**Work request**:
In the entries that follow, locate the line with "Task: Open the", then restate that line and all later lines exactly as they appear, leaving pictures out.

__________

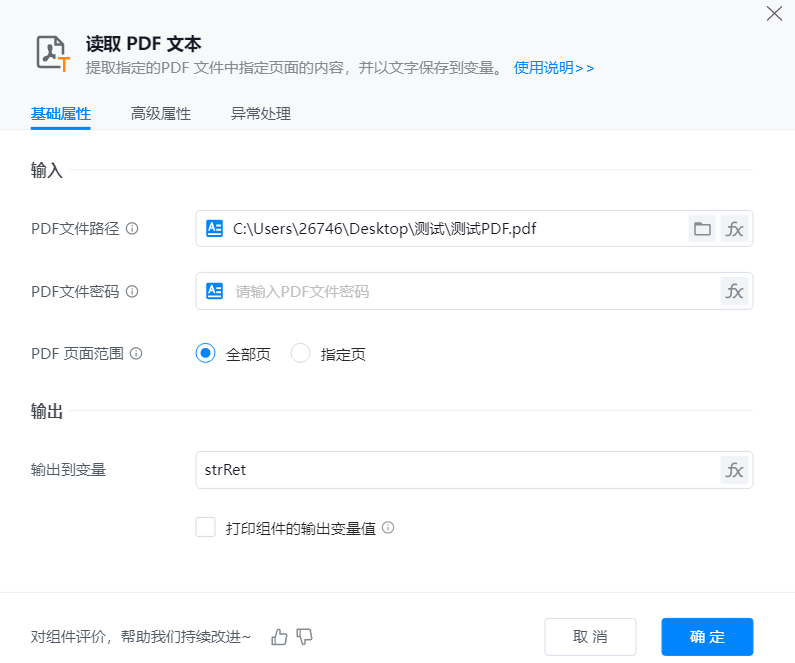Click the fx icon in PDF文件路径 field
This screenshot has width=795, height=663.
(x=735, y=229)
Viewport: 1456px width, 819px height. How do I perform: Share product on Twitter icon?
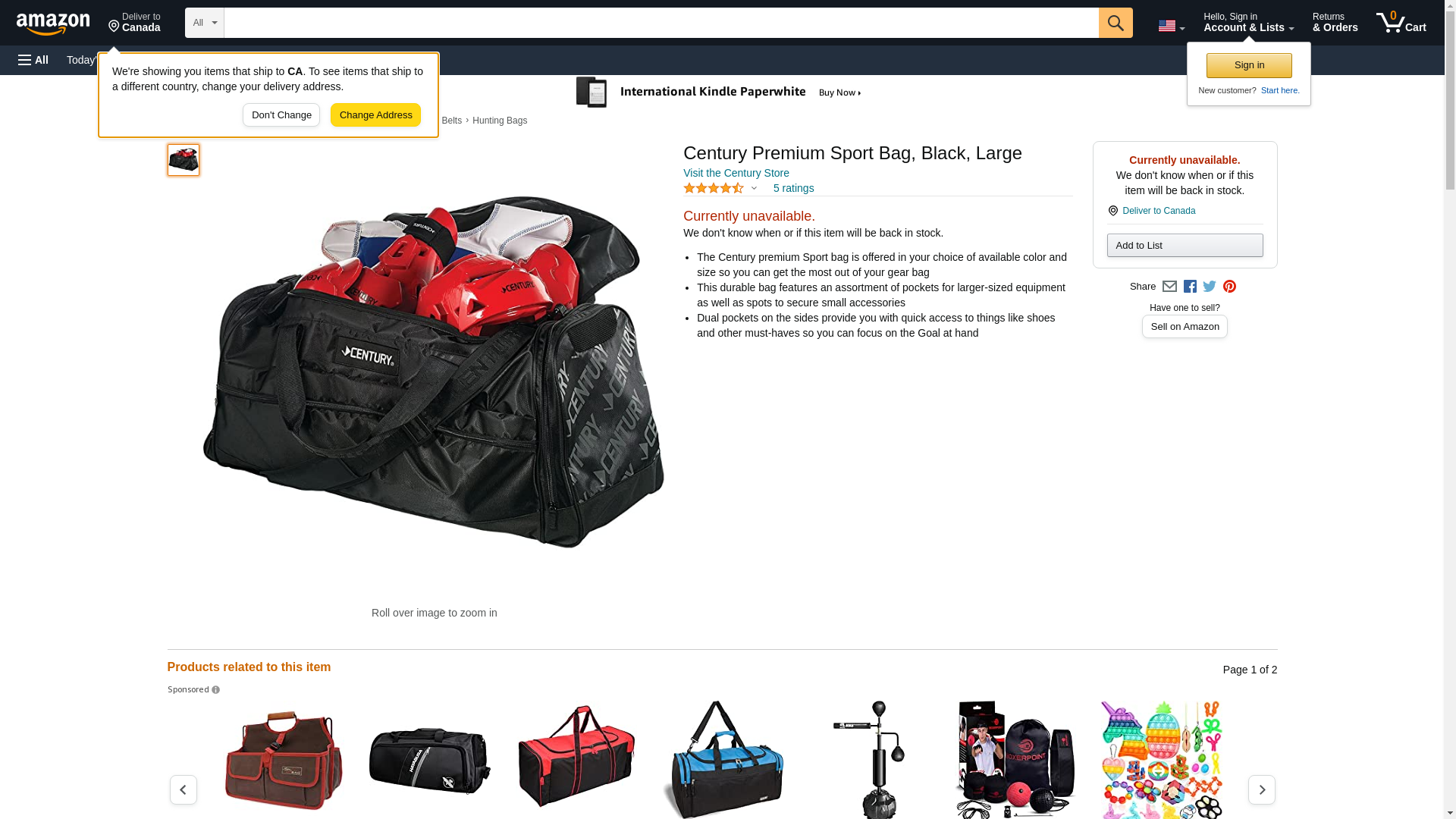1210,287
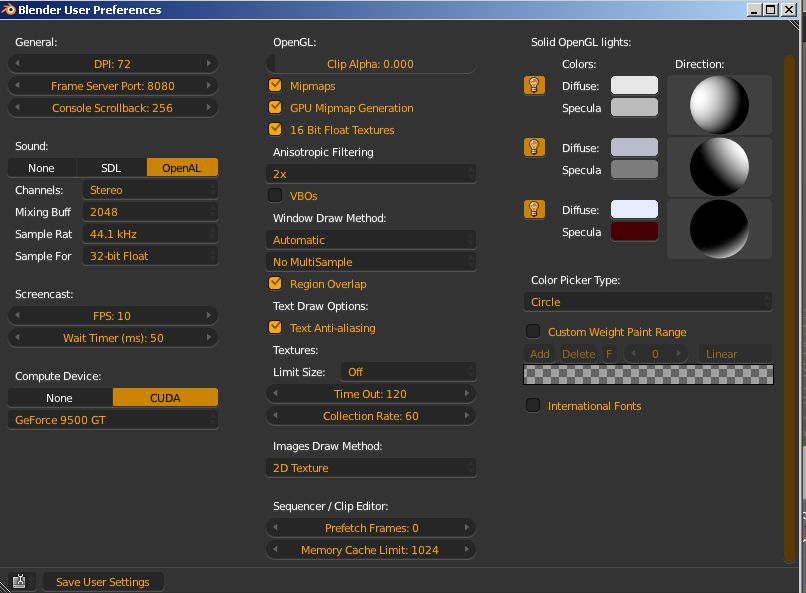Open the editor type menu icon beside Save User Settings
Image resolution: width=806 pixels, height=593 pixels.
19,581
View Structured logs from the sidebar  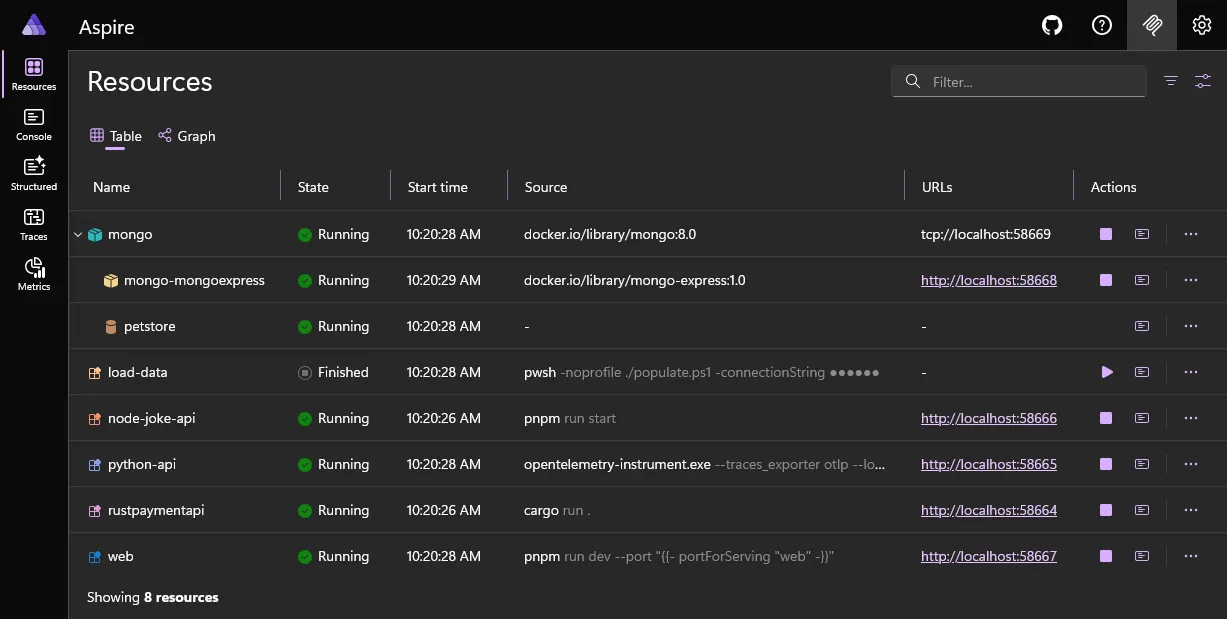[33, 172]
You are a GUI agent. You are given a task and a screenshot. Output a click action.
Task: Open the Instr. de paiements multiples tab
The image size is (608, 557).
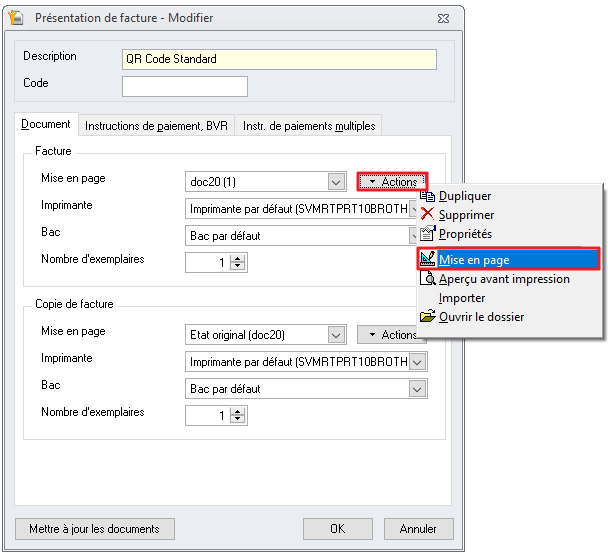309,126
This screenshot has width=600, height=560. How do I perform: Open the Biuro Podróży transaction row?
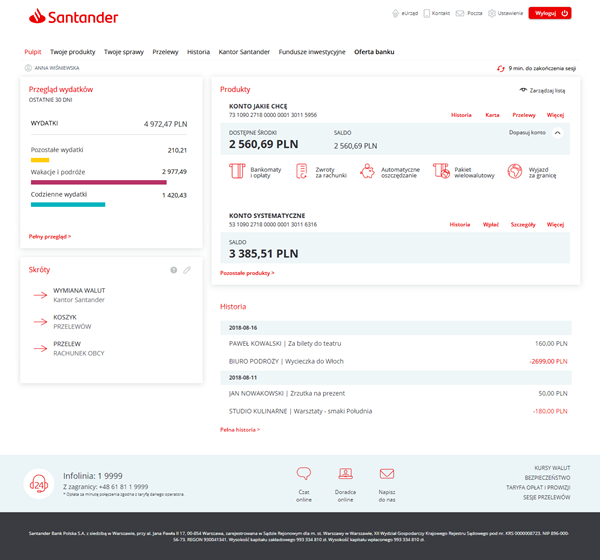pos(398,360)
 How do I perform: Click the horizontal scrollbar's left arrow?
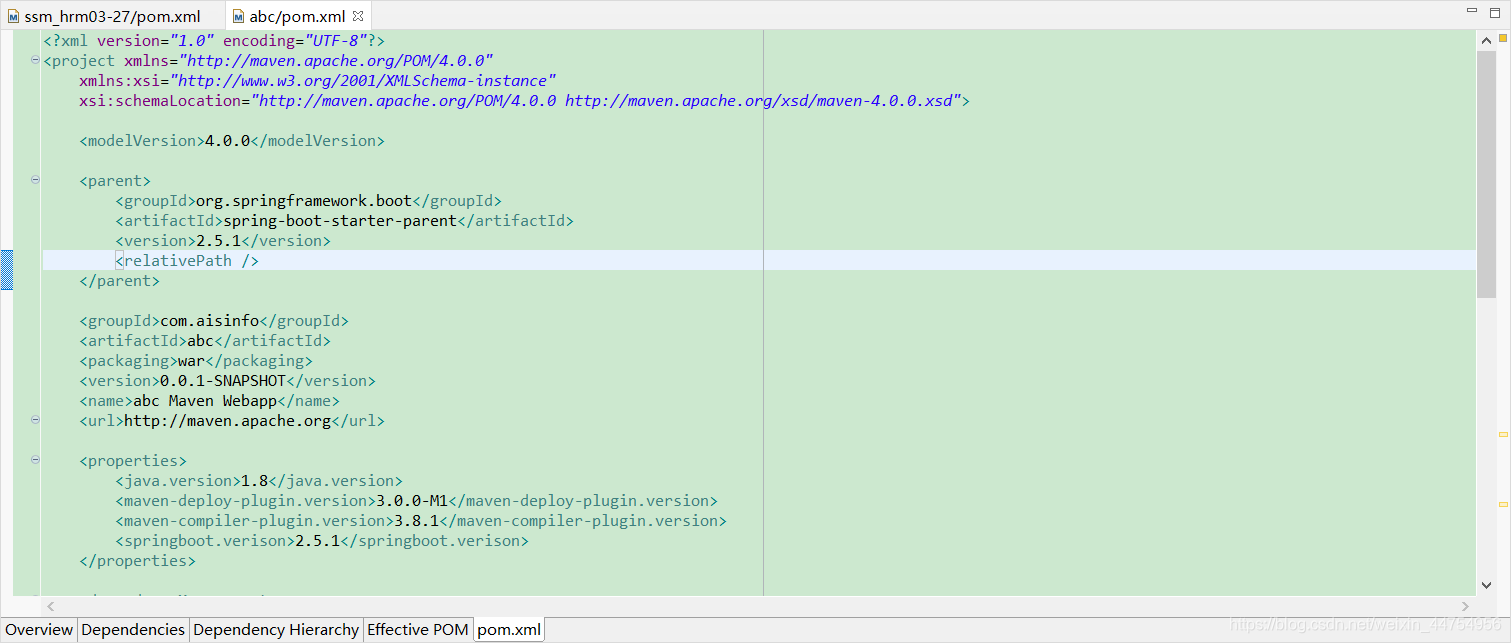tap(50, 606)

__________

**Exercise output**:
Task: Open the Instr. de paiements multiples tab
The image size is (608, 557).
309,126
This screenshot has width=600, height=560. How do I perform: Open the Biuro Podróży transaction row?
pos(398,360)
 How do I perform: Click the horizontal scrollbar's left arrow?
tap(50, 606)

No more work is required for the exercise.